こころがソワソワとして落ち着かないときは、布に触れるのがいちばんだって、知っている。
ミシンを動かす時間がないのなら、アイロンをかけるだけだって、効果はある。
考えてもどうにもならない、自分ではどうすることもできないのなら、考えるのをやめて、無心に布に触れるのがいい。
もちろん、ミシンでなにか拵えると、達成感が得られるから、拵えるにこしたことはない。
と、言うわけで、ここ数日はミシンを動かしている。
これらのインド更紗で、ドルマンスリーブのチュニックワンピースを拵えているのだ。
インド更紗やバティックといったアジアの布で衣類を作るようになって、もう十年近くになるのだろうか。
ノースリーブのフレアワンピースとチュニック、ドルマンスリーブのフレアワンピース、このふたつのデザインが、「簡単に作れて、自分に似合う」、わたしのソーイングの到達点と言ってよい気がする。
ワンピースはたっぷりと長く、チュニックはひざ下、襟あきはややボートネックで、ドルマンスリーブの袖はごく小さく、袖ぐりは腕にぴたっと添うサイズで拵える。

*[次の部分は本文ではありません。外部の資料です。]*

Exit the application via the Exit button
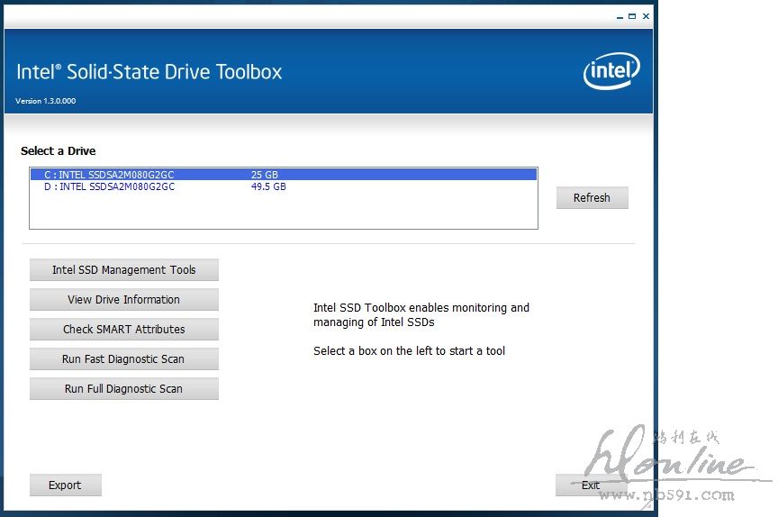778x517 pixels. 591,485
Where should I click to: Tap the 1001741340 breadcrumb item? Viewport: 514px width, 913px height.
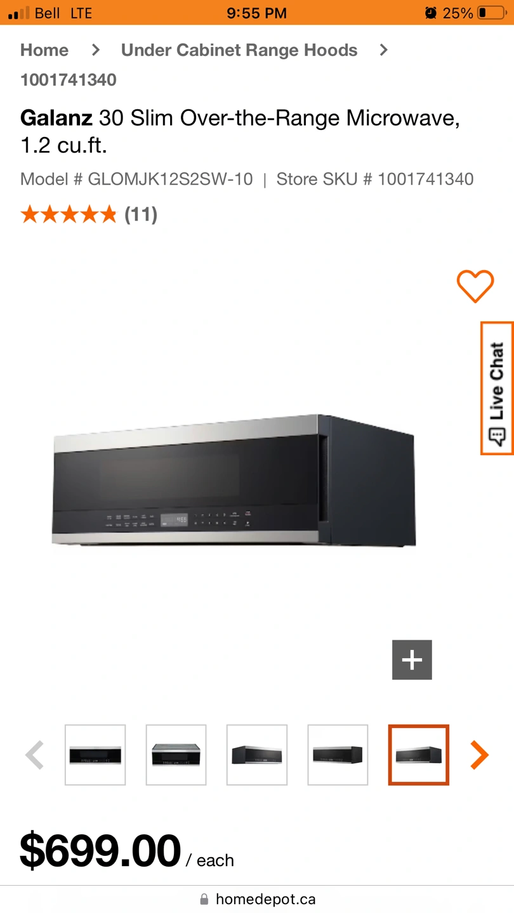click(69, 80)

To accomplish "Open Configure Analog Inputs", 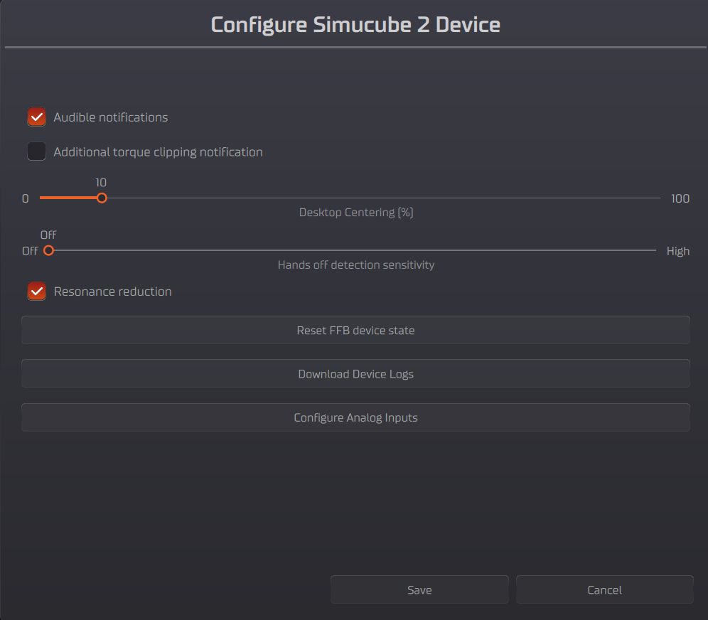I will (x=355, y=417).
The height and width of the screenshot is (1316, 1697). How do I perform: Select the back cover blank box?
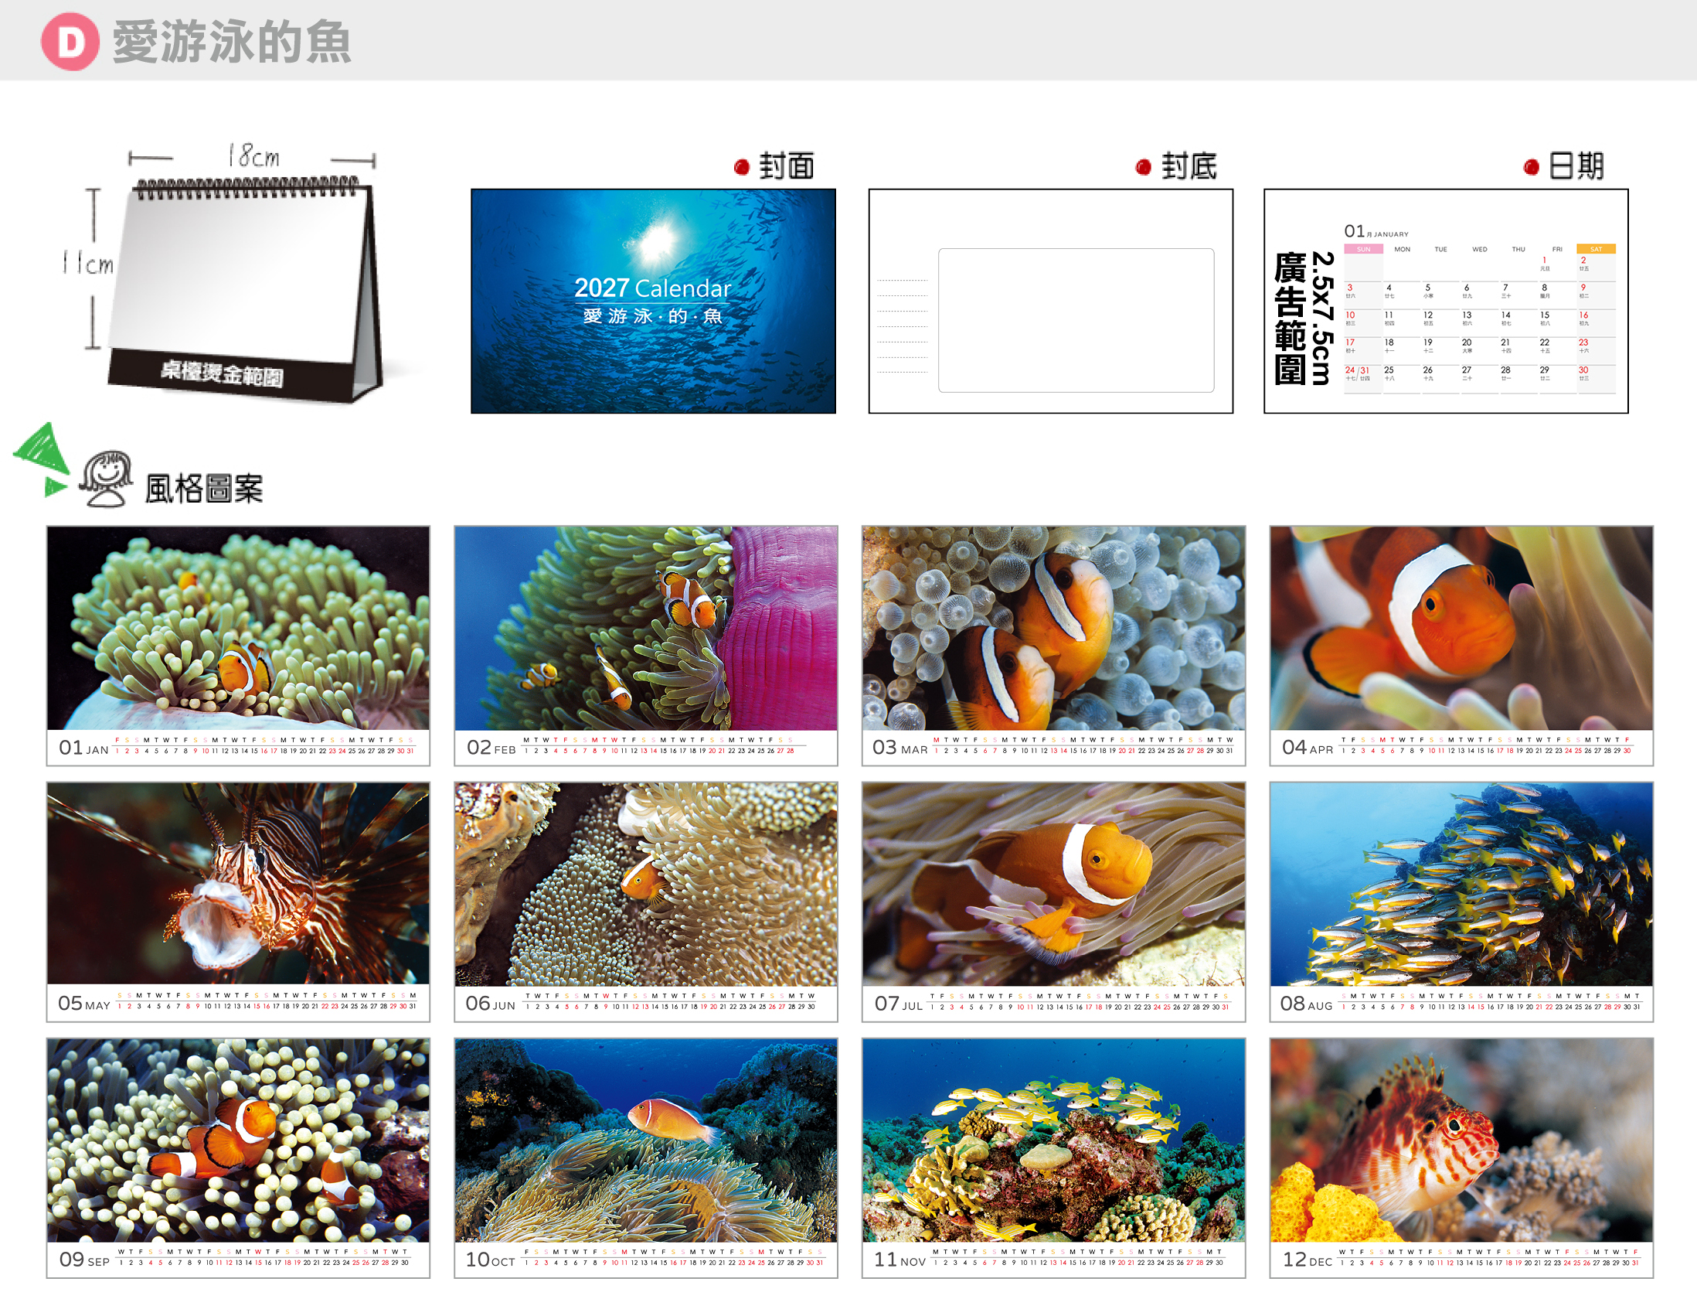tap(1076, 320)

身幅と丈のサイズ感、そして、腕にぴたっと添う袖ぐり、そういうものが、市販の衣類で得られるとは思えない。
自己満足には違いないけれど、世界にたったひとつの、わたしだけの服なのである。
もっとも、伸縮性のあるニットやカットソーは、それ専用のロックミシンも必要なことだし、今のところ市販品に頼っている。
ジーンズやコート類も、わたしには拵えることができない。
それでも最近は、手入れが容易でくり返し洗える素材、できるだけ長く着られるシンプルなデザインのものを、吟味して求めるようになっている。
アクセサリーも、どんどん新しいものを欲しがっていた時期があったが、今は、手もとにあるもので満足している。
今あるものが可愛くて、ローテーションを組んで、平等に身に着けないと可哀そうだと感じてしまうから、新しいものを買う必要がない。
新しいものを買うときは、ちゃんとローテーションに組み込む覚悟がないとダメである。
わたしの身のまわりにあって、今のわたしを支えてくれているモノたちに、きちんと感謝をしたいと思う、きょうこのごろなのである。